Goal of the exercise: Retype the whole listing that follows, with nothing added or left out.

Records for processing:

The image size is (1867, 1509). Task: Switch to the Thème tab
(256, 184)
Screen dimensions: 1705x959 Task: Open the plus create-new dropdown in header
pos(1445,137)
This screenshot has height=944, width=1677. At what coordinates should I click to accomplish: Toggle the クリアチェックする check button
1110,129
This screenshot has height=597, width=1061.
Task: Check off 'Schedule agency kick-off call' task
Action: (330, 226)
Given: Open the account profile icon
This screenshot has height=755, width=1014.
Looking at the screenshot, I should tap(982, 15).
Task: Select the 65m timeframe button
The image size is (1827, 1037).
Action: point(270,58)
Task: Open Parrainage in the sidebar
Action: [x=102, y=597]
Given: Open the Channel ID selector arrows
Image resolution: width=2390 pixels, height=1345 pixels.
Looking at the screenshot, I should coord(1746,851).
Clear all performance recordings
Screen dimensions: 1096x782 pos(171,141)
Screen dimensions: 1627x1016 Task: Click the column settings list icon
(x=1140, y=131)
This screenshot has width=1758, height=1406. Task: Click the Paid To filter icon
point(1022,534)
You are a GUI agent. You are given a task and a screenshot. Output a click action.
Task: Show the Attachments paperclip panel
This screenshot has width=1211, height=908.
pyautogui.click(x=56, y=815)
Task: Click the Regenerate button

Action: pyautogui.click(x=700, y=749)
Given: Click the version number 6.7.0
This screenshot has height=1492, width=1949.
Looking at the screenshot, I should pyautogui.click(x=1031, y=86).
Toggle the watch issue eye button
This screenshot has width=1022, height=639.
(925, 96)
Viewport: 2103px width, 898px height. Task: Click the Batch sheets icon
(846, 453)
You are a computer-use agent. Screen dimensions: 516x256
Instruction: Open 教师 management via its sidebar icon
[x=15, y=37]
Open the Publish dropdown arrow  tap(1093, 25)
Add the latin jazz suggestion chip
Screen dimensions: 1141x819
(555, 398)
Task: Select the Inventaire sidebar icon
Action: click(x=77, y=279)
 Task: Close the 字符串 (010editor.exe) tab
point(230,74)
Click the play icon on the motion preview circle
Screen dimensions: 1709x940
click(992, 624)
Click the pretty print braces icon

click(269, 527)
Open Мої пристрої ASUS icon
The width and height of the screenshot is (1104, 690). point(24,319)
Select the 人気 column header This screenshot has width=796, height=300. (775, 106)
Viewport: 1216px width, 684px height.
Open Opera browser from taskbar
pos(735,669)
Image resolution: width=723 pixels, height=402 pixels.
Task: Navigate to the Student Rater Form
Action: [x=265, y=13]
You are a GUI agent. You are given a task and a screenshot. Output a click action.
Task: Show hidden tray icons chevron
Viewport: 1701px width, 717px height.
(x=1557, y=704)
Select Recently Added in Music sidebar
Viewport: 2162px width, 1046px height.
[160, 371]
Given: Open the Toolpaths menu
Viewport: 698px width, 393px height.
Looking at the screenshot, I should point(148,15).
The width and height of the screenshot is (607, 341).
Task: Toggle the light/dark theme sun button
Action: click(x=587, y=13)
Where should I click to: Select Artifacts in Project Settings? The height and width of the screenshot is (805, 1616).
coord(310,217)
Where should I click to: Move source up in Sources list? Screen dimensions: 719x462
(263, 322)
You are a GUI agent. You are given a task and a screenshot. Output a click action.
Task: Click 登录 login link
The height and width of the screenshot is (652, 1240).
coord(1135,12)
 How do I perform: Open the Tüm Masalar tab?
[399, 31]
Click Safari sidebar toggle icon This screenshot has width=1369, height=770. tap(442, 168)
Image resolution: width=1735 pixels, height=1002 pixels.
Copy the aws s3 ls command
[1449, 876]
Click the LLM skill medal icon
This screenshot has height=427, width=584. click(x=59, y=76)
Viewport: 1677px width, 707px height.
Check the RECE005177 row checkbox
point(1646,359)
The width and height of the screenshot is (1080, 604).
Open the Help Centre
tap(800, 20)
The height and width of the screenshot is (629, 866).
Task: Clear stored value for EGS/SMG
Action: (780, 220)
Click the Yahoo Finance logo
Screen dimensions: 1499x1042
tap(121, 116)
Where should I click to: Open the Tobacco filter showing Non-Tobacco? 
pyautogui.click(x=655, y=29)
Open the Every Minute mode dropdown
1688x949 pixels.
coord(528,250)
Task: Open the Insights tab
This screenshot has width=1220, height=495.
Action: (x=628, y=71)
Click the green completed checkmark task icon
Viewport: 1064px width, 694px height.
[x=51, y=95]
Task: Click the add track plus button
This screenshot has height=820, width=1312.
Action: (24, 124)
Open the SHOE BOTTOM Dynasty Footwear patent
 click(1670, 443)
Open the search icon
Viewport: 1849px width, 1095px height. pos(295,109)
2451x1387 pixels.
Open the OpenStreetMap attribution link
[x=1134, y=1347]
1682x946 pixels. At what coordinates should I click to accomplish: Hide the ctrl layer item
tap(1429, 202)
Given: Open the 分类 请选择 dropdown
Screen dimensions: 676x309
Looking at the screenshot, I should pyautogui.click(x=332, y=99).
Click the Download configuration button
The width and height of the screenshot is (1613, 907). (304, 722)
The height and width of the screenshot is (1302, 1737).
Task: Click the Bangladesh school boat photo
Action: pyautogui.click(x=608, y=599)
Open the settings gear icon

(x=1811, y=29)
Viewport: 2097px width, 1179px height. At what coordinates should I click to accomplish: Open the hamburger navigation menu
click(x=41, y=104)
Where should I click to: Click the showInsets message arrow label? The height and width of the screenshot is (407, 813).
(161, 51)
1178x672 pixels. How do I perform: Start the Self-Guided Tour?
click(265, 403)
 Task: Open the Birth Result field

Final answer:
The image size is (1867, 1509). Task: Switch to the Thème tab
(256, 184)
Screen dimensions: 1705x959 Task: Open the plus create-new dropdown in header
pos(1445,137)
This screenshot has height=944, width=1677. At what coordinates should I click to accomplish: Toggle the クリアチェックする check button
1110,129
This screenshot has height=597, width=1061.
Task: Check off 'Schedule agency kick-off call' task
Action: (330, 226)
Given: Open the account profile icon
This screenshot has height=755, width=1014.
Looking at the screenshot, I should tap(982, 15).
Task: Select the 65m timeframe button
The image size is (1827, 1037).
Action: point(270,58)
Task: Open Parrainage in the sidebar
Action: [x=102, y=597]
Given: Open the Channel ID selector arrows
Image resolution: width=2390 pixels, height=1345 pixels.
Looking at the screenshot, I should coord(1746,851).
Clear all performance recordings
Screen dimensions: 1096x782 pos(171,141)
Screen dimensions: 1627x1016 Task: Click the column settings list icon
(x=1140, y=131)
This screenshot has width=1758, height=1406. Task: Click the Paid To filter icon
point(1022,534)
You are a GUI agent. You are given a task and a screenshot. Output a click action.
Task: Show the Attachments paperclip panel
This screenshot has width=1211, height=908.
pyautogui.click(x=56, y=815)
Task: Click the Regenerate button

Action: pyautogui.click(x=700, y=749)
Given: Click the version number 6.7.0
This screenshot has height=1492, width=1949.
Looking at the screenshot, I should pyautogui.click(x=1031, y=86).
Toggle the watch issue eye button
This screenshot has width=1022, height=639.
(925, 96)
Viewport: 2103px width, 898px height. Task: Click the Batch sheets icon
(846, 453)
You are a computer-use agent. Screen dimensions: 516x256
Instruction: Open 教师 management via its sidebar icon
[x=15, y=37]
Open the Publish dropdown arrow  tap(1093, 25)
Add the latin jazz suggestion chip
Screen dimensions: 1141x819
(555, 398)
Task: Select the Inventaire sidebar icon
Action: click(x=77, y=279)
 Task: Close the 字符串 (010editor.exe) tab
point(230,74)
Click the play icon on the motion preview circle
Screen dimensions: 1709x940
click(992, 624)
Click the pretty print braces icon

click(269, 527)
Open Мої пристрої ASUS icon
The width and height of the screenshot is (1104, 690). point(24,319)
Select the 人気 column header This screenshot has width=796, height=300. (775, 106)
Viewport: 1216px width, 684px height.
Open Opera browser from taskbar
pos(735,669)
Image resolution: width=723 pixels, height=402 pixels.
Task: Navigate to the Student Rater Form
Action: [x=265, y=13]
You are a GUI agent. You are given a task and a screenshot. Output a click action.
Task: Show hidden tray icons chevron
Viewport: 1701px width, 717px height.
(x=1557, y=704)
Select Recently Added in Music sidebar
Viewport: 2162px width, 1046px height.
[160, 371]
Given: Open the Toolpaths menu
Viewport: 698px width, 393px height.
Looking at the screenshot, I should point(148,15).
The width and height of the screenshot is (607, 341).
Task: Toggle the light/dark theme sun button
Action: click(x=587, y=13)
Where should I click to: Select Artifacts in Project Settings? The height and width of the screenshot is (805, 1616).
coord(310,217)
Where should I click to: Move source up in Sources list? Screen dimensions: 719x462
(263, 322)
You are a GUI agent. You are given a task and a screenshot. Output a click action.
Task: Click 登录 login link
The height and width of the screenshot is (652, 1240).
coord(1135,12)
 How do I perform: Open the Tüm Masalar tab?
[399, 31]
Click Safari sidebar toggle icon This screenshot has width=1369, height=770. tap(442, 168)
Image resolution: width=1735 pixels, height=1002 pixels.
Copy the aws s3 ls command
[1449, 876]
Click the LLM skill medal icon
This screenshot has height=427, width=584. click(x=59, y=76)
Viewport: 1677px width, 707px height.
Check the RECE005177 row checkbox
point(1646,359)
The width and height of the screenshot is (1080, 604).
Open the Help Centre
tap(800, 20)
The height and width of the screenshot is (629, 866).
Task: Clear stored value for EGS/SMG
Action: (780, 220)
Click the Yahoo Finance logo
Screen dimensions: 1499x1042
tap(121, 116)
Where should I click to: Open the Tobacco filter showing Non-Tobacco? 
pyautogui.click(x=655, y=29)
Open the Every Minute mode dropdown
1688x949 pixels.
coord(528,250)
Task: Open the Insights tab
This screenshot has width=1220, height=495.
Action: (x=628, y=71)
Click the green completed checkmark task icon
Viewport: 1064px width, 694px height.
[x=51, y=95]
Task: Click the add track plus button
This screenshot has height=820, width=1312.
Action: (24, 124)
Open the SHOE BOTTOM Dynasty Footwear patent
 click(1670, 443)
Open the search icon
Viewport: 1849px width, 1095px height. pos(295,109)
2451x1387 pixels.
Open the OpenStreetMap attribution link
[x=1134, y=1347]
1682x946 pixels. At what coordinates should I click to accomplish: Hide the ctrl layer item
tap(1429, 202)
Given: Open the 分类 请选择 dropdown
Screen dimensions: 676x309
Looking at the screenshot, I should pyautogui.click(x=332, y=99).
Click the Download configuration button
The width and height of the screenshot is (1613, 907). (304, 722)
The height and width of the screenshot is (1302, 1737).
Task: Click the Bangladesh school boat photo
Action: pyautogui.click(x=608, y=599)
Open the settings gear icon

(x=1811, y=29)
Viewport: 2097px width, 1179px height. At what coordinates should I click to accomplish: Open the hamburger navigation menu
click(x=41, y=104)
Where should I click to: Click the showInsets message arrow label? The height and width of the screenshot is (407, 813).
(161, 51)
1178x672 pixels. How do I perform: Start the Self-Guided Tour?
click(265, 403)
 Task: Open the Birth Result field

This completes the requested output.